> DIRECTIONS FOR THIS TASK
Look through the entries for the line containing "This screenshot has height=520, width=1147.". Then output that line and every line after it, exactly, to the end.

[Stored records]
Start of Block

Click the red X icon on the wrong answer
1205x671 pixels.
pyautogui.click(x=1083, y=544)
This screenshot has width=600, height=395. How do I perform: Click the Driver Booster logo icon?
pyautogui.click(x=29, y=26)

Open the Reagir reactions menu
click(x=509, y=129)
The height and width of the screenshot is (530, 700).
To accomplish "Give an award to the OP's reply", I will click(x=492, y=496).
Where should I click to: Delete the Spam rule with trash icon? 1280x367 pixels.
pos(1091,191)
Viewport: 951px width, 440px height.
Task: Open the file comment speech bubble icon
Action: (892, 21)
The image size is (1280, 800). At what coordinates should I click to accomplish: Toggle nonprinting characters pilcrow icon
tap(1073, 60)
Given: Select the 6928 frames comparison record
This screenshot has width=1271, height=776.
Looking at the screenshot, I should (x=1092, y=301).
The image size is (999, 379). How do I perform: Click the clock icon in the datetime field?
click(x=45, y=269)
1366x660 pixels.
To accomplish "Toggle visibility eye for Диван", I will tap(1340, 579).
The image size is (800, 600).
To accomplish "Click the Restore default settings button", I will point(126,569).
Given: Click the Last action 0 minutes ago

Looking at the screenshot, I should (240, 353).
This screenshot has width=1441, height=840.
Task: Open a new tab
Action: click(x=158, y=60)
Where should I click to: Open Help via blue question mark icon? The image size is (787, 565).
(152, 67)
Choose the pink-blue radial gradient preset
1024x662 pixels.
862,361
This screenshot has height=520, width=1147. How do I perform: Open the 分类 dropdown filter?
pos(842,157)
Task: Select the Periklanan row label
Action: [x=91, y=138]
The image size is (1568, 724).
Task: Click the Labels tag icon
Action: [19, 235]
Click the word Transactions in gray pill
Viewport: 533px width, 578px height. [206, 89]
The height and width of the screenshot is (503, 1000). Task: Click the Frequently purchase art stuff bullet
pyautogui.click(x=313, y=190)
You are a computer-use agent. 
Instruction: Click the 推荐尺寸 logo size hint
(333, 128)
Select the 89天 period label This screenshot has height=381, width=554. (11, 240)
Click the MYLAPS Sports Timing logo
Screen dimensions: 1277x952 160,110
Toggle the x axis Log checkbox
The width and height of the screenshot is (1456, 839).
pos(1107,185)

End of Block

> YOUR SOLUTION
This screenshot has height=520, width=1147. How do I perform: Open the 分类 dropdown filter?
pos(842,157)
Task: Select the Periklanan row label
Action: [x=91, y=138]
The image size is (1568, 724).
Task: Click the Labels tag icon
Action: [19, 235]
Click the word Transactions in gray pill
Viewport: 533px width, 578px height. [206, 89]
The height and width of the screenshot is (503, 1000). Task: Click the Frequently purchase art stuff bullet
pyautogui.click(x=313, y=190)
You are a computer-use agent. 
Instruction: Click the 推荐尺寸 logo size hint
(333, 128)
Select the 89天 period label This screenshot has height=381, width=554. (11, 240)
Click the MYLAPS Sports Timing logo
Screen dimensions: 1277x952 160,110
Toggle the x axis Log checkbox
The width and height of the screenshot is (1456, 839).
pos(1107,185)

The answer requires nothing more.